The Centers for Disease Control and Prevention (CDC) estimates that every, year roughly 48 million people, or 1 in 6 Americans, contract foodborne illnesses. Of those who get sick, 128,000 will be hospitalized and over 3,000 will die.  And for those who get better, foodborne illnesses can be far more than a stomach ache; they often result in long term health consequences, such as arthritis and kidney failure.

While some in the industry claim that regulations stifle growth, a powerful argument at a time when many Americans are struggling to find work, the truth is much more complicated. The cost of food recalls is high, averaging around $5 million. The resulting loss of consumer confidence in a brand can be equally devastating, not just to the brand in question, but to the whole food industry. Strict food safety rules will never create a perfect system, but they can ensure that as few outbreaks as possible occur.

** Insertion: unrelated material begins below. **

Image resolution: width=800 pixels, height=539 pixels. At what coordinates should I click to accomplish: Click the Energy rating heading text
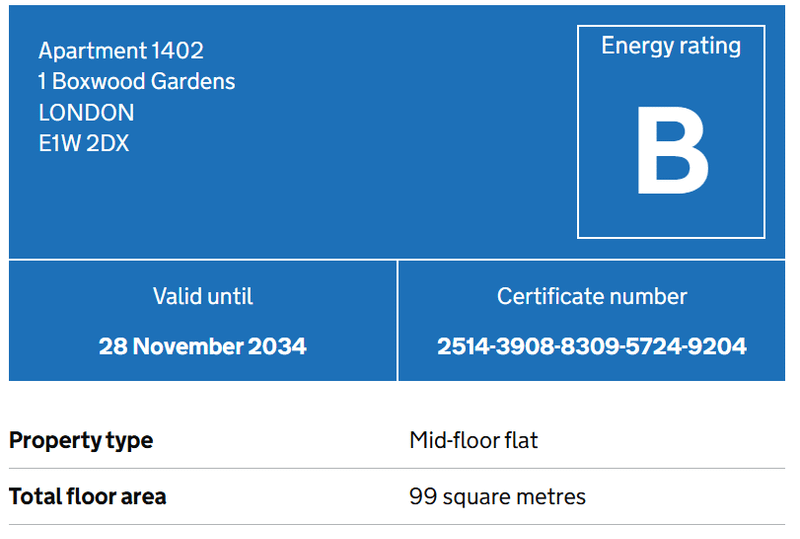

Enter the FDA Food Safety Modernization Act (FSMA), which was signed into law by President Obama on January 4, 2011. In the face of a globalized and increasingly technological food supply, FSMA provides a much-needed modernization of the food safety system in this country by shifting the emphasis away from responding to foodborne illness outbreaks. It does this by focusing on enhanced partnerships, import safety, prevention, and inspections, compliance and response. This means that the FDA will have greater authority to force a company to issue a recall and will be better able to trace an outbreak back to its source.

FSMA is good news for American consumers. When it is fully implemented, we will have a new food safety system that focuses on the prevention of, rather than the response to, foodborne pathogens.  This approach will mean a safer food supply and, as a result, fewer sick Americans.  Sounds like common sense to me.